[Collected data]
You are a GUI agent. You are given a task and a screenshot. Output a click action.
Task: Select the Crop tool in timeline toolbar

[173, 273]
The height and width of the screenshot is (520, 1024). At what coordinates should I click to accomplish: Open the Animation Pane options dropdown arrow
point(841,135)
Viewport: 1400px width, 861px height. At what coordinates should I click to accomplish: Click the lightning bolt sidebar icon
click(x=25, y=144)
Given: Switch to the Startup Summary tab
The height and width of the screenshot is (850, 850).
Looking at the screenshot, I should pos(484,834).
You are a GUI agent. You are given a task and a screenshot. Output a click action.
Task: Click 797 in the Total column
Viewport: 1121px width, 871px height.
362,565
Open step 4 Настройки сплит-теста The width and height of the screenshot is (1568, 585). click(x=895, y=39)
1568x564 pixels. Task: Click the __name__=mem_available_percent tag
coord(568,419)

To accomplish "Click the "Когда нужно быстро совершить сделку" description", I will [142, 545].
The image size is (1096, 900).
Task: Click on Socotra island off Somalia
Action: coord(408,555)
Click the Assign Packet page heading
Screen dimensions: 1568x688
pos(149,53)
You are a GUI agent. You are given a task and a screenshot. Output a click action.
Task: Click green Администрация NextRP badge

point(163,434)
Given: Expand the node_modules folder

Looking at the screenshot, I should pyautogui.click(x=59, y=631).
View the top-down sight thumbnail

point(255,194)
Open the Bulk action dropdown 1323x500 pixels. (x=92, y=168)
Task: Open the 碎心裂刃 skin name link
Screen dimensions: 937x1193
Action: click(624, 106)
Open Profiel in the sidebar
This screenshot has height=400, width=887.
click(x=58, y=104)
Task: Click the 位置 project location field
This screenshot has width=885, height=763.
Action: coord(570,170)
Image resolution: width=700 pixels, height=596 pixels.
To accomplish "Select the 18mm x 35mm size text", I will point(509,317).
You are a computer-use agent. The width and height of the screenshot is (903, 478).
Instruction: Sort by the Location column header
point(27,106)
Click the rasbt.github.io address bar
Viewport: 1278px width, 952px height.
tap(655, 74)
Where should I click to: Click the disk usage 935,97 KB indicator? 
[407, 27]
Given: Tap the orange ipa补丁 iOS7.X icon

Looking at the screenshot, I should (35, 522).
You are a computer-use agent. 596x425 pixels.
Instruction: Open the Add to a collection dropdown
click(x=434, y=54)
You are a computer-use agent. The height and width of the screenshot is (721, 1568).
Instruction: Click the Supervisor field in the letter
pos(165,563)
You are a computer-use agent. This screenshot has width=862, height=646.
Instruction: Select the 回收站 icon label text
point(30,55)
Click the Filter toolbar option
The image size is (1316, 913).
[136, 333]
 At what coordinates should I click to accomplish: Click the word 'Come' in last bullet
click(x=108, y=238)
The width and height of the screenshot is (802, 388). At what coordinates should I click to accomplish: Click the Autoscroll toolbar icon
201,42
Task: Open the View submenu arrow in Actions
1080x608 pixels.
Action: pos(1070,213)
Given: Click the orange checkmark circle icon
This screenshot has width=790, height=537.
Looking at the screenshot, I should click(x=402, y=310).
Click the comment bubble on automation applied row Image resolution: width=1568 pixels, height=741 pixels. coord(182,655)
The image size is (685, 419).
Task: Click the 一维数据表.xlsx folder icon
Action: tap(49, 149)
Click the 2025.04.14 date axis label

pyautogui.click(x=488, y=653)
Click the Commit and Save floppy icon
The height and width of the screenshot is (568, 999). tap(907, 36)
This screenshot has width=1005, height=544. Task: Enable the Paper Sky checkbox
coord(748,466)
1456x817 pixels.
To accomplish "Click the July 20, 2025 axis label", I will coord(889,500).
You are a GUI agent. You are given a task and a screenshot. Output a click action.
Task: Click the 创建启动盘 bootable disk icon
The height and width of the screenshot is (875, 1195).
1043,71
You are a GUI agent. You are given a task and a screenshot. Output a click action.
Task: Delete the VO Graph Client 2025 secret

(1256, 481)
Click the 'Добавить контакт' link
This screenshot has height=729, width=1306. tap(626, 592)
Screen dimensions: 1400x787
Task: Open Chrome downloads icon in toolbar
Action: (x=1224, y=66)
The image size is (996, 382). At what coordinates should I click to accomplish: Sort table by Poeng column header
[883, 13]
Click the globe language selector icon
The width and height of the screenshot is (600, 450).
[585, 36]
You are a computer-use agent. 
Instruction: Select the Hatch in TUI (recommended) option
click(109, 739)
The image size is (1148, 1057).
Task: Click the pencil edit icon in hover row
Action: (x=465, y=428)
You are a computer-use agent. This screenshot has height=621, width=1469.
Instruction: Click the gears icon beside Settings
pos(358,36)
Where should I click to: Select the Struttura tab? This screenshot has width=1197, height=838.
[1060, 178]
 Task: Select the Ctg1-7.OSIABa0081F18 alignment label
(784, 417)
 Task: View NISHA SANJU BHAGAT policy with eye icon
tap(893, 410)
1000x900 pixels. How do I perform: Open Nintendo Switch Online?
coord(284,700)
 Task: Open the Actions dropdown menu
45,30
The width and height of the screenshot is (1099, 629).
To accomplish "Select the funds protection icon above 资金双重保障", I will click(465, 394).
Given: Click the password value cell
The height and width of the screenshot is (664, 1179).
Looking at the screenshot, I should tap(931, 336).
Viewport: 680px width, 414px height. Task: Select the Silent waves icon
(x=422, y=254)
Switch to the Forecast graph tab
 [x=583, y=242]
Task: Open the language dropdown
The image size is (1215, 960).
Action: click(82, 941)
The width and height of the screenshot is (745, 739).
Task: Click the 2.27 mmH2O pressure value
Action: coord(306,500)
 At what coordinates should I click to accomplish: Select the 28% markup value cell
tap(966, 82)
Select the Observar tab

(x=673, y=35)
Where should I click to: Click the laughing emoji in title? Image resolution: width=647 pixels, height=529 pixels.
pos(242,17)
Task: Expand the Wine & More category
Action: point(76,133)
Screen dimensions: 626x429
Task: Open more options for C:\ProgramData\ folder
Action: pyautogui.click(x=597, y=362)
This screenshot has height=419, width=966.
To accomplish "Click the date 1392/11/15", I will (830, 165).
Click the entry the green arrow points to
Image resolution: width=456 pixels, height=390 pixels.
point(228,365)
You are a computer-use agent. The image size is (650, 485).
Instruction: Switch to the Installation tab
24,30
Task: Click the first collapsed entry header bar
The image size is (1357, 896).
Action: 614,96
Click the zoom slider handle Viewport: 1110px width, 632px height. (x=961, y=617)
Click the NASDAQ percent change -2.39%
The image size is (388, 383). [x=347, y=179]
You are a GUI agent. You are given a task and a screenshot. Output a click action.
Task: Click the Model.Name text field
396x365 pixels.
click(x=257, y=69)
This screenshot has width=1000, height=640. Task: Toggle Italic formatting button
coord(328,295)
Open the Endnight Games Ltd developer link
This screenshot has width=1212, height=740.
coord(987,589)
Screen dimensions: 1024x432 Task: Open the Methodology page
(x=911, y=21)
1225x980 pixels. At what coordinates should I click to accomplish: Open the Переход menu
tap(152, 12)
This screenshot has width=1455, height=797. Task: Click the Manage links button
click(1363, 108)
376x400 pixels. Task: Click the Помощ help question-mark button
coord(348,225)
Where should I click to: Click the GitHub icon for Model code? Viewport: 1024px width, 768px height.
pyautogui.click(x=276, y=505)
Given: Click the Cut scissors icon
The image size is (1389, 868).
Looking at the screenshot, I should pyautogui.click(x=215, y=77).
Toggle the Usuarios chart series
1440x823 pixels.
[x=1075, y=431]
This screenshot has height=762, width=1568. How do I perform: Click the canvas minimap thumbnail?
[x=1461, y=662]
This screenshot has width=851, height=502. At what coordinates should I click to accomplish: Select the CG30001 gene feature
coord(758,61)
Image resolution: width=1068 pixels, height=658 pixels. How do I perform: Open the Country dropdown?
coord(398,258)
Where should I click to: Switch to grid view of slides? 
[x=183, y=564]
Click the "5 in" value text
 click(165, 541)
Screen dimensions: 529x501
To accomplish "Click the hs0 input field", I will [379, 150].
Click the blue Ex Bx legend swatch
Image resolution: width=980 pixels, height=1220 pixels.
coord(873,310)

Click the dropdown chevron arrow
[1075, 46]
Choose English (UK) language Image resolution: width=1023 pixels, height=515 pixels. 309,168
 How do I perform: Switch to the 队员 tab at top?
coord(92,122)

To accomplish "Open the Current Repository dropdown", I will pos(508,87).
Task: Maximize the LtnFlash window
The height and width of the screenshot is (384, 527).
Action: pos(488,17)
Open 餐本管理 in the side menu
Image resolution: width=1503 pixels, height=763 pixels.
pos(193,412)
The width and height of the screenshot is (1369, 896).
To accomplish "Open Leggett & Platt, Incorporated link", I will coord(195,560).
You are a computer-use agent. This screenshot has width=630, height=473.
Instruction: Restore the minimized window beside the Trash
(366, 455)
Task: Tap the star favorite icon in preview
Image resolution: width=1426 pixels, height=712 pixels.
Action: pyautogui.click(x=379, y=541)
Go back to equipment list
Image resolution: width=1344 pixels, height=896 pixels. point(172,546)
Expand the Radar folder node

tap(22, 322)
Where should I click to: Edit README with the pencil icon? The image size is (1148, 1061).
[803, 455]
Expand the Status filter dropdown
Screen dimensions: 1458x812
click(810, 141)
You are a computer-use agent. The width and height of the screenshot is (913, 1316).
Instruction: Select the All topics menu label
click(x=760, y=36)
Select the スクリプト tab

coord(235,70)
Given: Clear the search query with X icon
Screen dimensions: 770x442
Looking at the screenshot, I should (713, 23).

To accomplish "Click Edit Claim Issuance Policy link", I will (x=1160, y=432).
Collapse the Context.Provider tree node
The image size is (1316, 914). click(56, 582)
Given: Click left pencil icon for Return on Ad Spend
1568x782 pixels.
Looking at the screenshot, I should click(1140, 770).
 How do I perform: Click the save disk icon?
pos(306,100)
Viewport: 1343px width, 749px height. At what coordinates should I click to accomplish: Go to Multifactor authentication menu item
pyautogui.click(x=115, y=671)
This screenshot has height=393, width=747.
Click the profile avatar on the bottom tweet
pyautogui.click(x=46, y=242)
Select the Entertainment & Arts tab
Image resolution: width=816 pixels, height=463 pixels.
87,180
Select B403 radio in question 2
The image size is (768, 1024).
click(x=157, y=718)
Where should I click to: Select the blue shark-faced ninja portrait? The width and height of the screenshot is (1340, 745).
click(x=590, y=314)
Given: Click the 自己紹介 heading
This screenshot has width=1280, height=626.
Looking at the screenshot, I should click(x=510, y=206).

TASK INSTRUCTIONS: Return, from the data, each line where the string "language" occurs.

YOUR SOLUTION:
Click the globe language selector icon
Task: Open the language dropdown
Choose English (UK) language Image resolution: width=1023 pixels, height=515 pixels. 309,168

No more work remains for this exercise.